俺は見た目の強面さと真逆に、甘いものが大好きだ。特に、スイスロールは人生の友……否、妻とも言える程愛している。正直、妻よりも愛している。そんな彼女を、それも某有名ケーキ店がプレゼントしてくれると言うのだ。これに並ばず何に並べと言うのだろうか。
「お次の方、どうぞ」
係員の女の声で、前にいた一人が店内へと入っていく。次の人間も厳正なる検査を受けると、一枚の紙を貰って中へと入っていった。ううむ、羨ましい。つい生唾を飲んでしまった。あごひげを触り、気を落ち着かせる。
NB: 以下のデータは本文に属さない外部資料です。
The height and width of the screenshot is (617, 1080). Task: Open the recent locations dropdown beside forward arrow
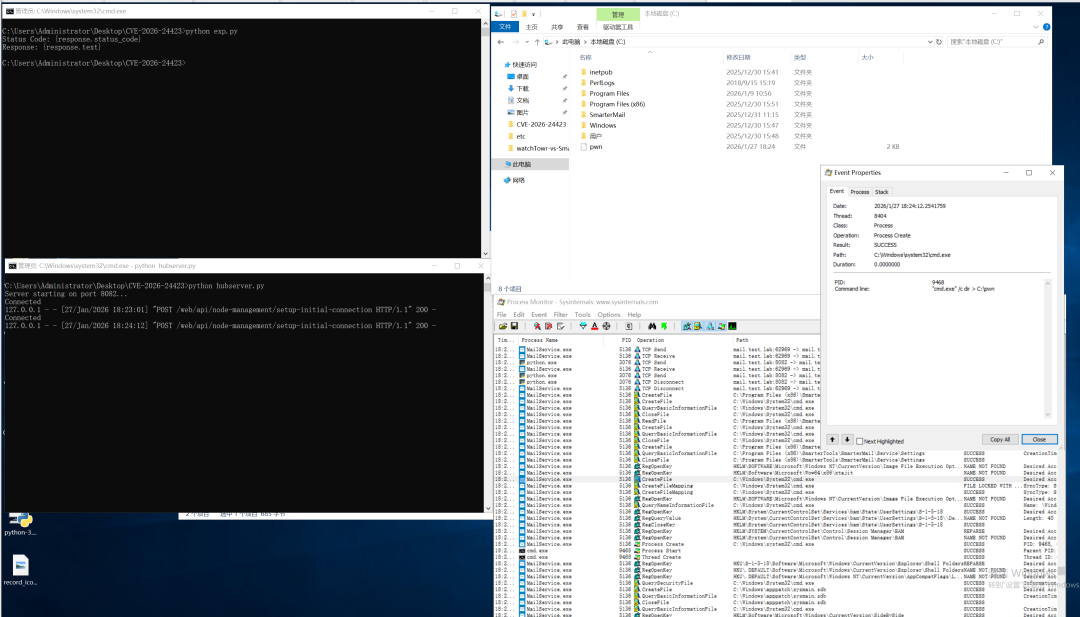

ここで配られている紙は、抽選券だ。そう、これ程並んでも、まだスイスロール一カ月分は確定していないのだ。このドーム程の広さがある店内の中に、まだ試練が残されているのだ。ちなみに、抽選券の枚数は二百枚で、プレゼント券を貰えるのは、結果的に一人だ。熾烈な争いとなることだろう。それなのに何百人といるこの行列。まだ諦められない人間が並んでいるのだ。前の人間に腹を壊せ、急用が出来ろ、ペットが暴れろと願いながら。全く、人間として如何なものだろうか。
「お次の方ー」
係員の声で我に返る。そうだったな、ここで他人のことを考えている余裕など無い。俺は抽選券を貰うと、店内へと入っていった。店内はステージが始まる前のライブハウスのような暗さだ。だが、全く見えないわけでもない。並んでいた際一つ前にいた、外人の男に話しかける。